Shoot First, Ask Questions Later? Building Rational Agents that Explore and Act Like People

Many emerging applications of AI--from scientific discovery to medical diagnosis--require agents to seek information strategically: forming hypotheses, asking targeted questions, and making decisions under uncertainty. In high-stakes settings with limited resources, do language models (LMs) behave like rational agents? Drawing on insights from human cognition, we develop methods to evaluate and enhance agentic information-seeking. First, we introduce a decision-oriented dialogue task called Collaborative Battleship, in which a Captain must balance exploration (asking questions) and action (taking shots), while a Spotter must supply accurate, contextually-grounded answers. Compared to human players (N=42), we find that many LM agents struggle to ask informative questions, produce accurate answers, and identify high-utility actions. To address these gaps, we develop novel Monte Carlo inference strategies for LMs inspired by Bayesian Experimental Design (BED). For Spotter agents, our approach boosts accuracy by up to 14.7% absolute over LM-only baselines; for Captain agents, it raises expected information gain (EIG) by up to 0.227 bits (94.2% of the achievable noise ceiling). Combined, these components yield sharper targeting (+0.303-0.374 F1), and enable weaker LMs, such as Llama-4-Scout, to outperform both humans (8% -> 82% win rate) and frontier models (0% -> 67% win rate vs. GPT-5) at ~1% of GPT-5's cost. We replicate these findings on Guess Who?, where our methods significantly boost accuracy (+28.3-42.4 p.p.), demonstrating their general applicability for building information-seeking agents.

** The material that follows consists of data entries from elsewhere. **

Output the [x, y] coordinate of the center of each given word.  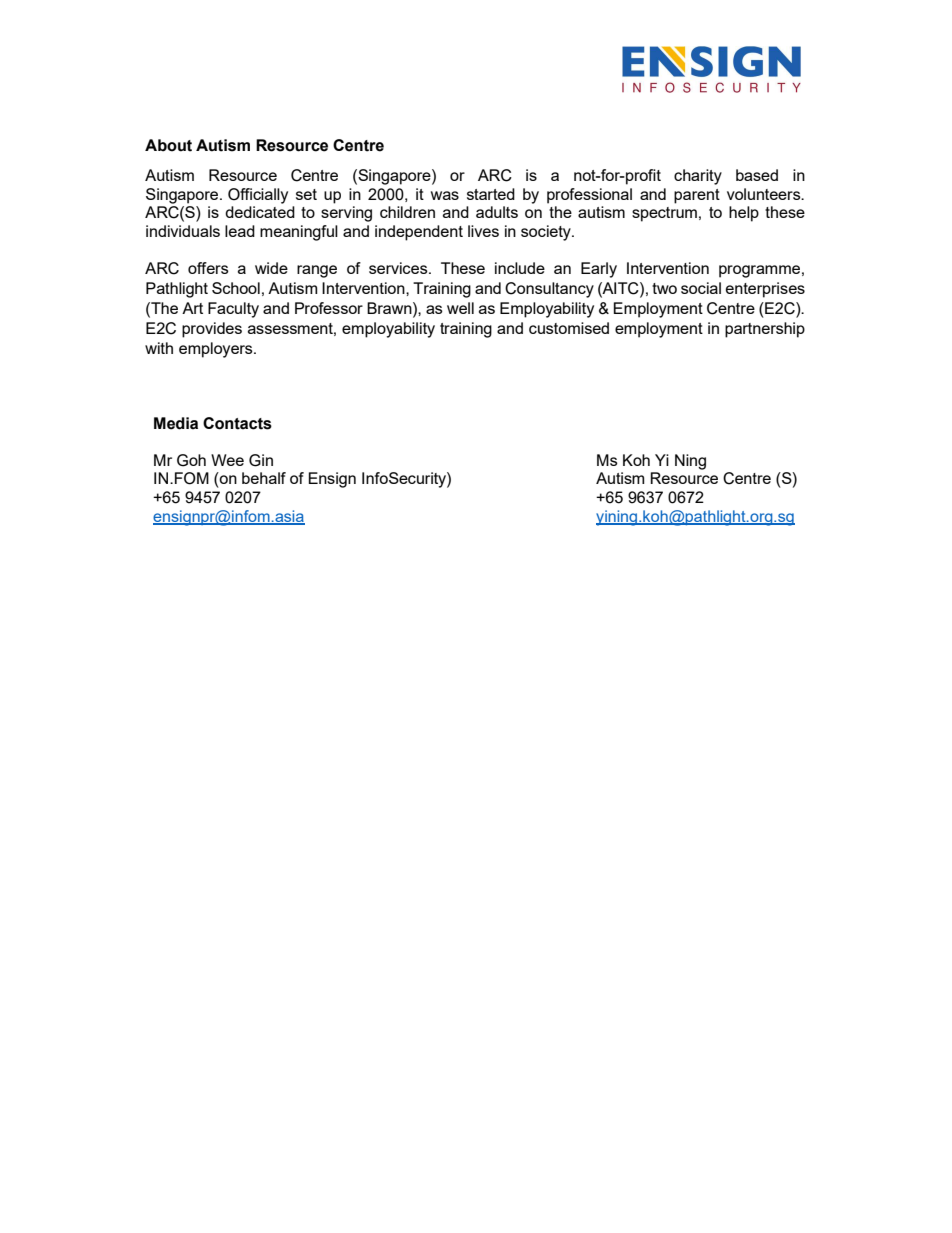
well [460, 308]
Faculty [233, 310]
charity [698, 177]
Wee [227, 460]
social [701, 288]
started [491, 194]
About [168, 145]
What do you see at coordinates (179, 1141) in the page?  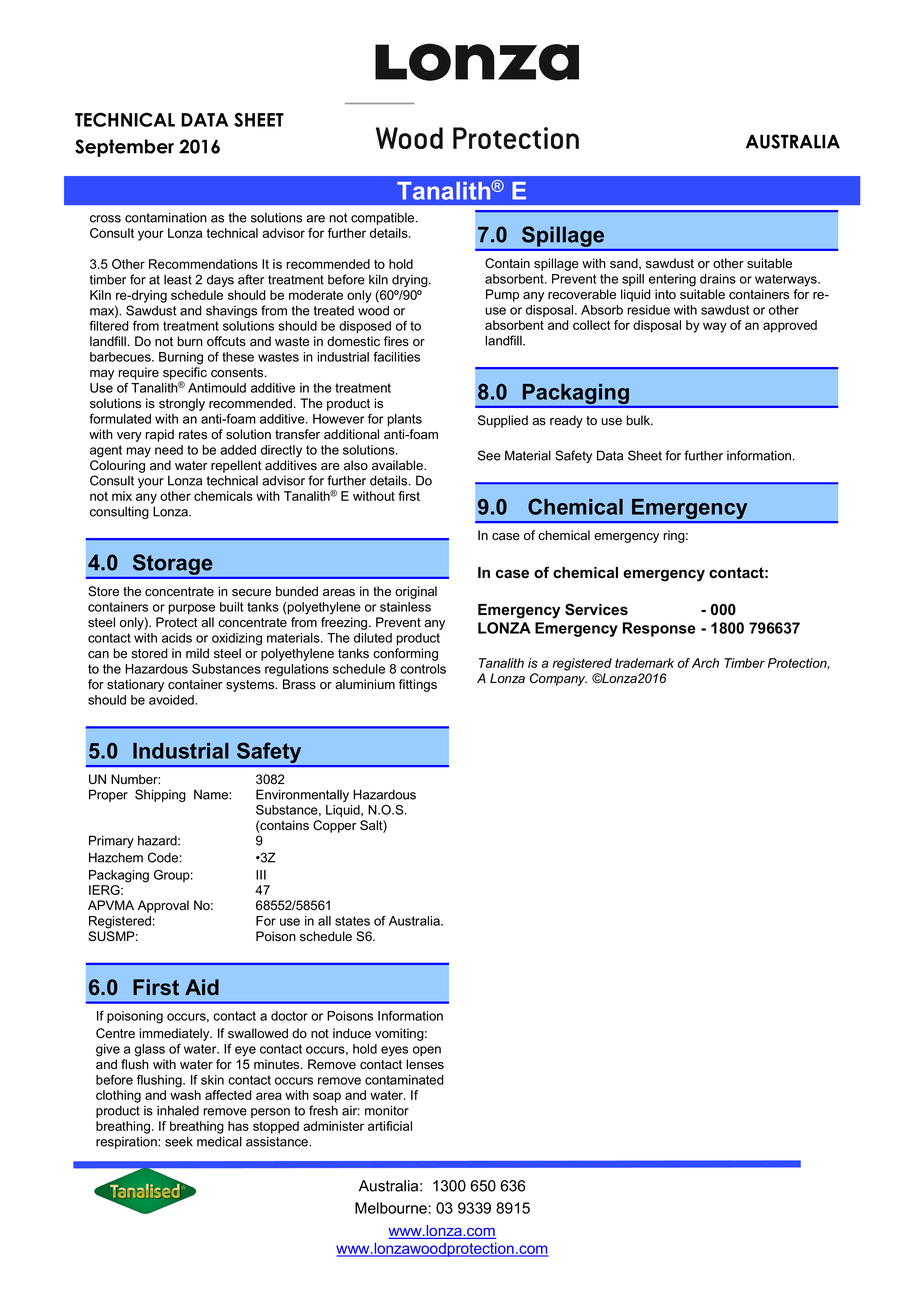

翻译：人工智能的许多新兴应用——从科学发现到医疗诊断——都需要智能体以策略性方式获取信息：形成假设、提出针对性问题并在不确定性下做出决策。在资源有限的高风险场景中，语言模型（LMs）能否像理性智能体一样行动？借鉴人类认知的洞见，我们开发了评估和增强智能体信息寻求能力的方法。首先，我们引入了一个面向决策的对话任务“协作战舰游戏”，其中舰长必须在探索（提问）与行动（射击）之间取得平衡，而观察员必须提供准确且基于情境的回答。与人类玩家（N=42）相比，我们发现许多LM智能体在提出信息性问题、生成准确答案以及识别高效用行动方面存在困难。为弥补这些差距，我们受贝叶斯实验设计（BED）启发，为LMs开发了新颖的蒙特卡洛推理策略。对于观察员智能体，我们的方法相比纯LM基线将准确率绝对提升了高达14.7%；对于舰长智能体，它将期望信息增益（EIG）提升了高达0.227比特（达到可实现噪声上限的94.2%）。这些组件相结合实现了更精准的目标定位（F1值提升0.303-0.374），并使较弱模型如Llama-4-Scout能以约GPT-5成本的1%同时超越人类（胜率从8%提升至82%）和前沿模型（对GPT-5胜率从0%提升至67%）。我们在“猜猜谁？”游戏中复现了这些发现，我们的方法显著提升了准确率（+28.3-42.4个百分点），证明了其在构建信息寻求智能体方面的普适性。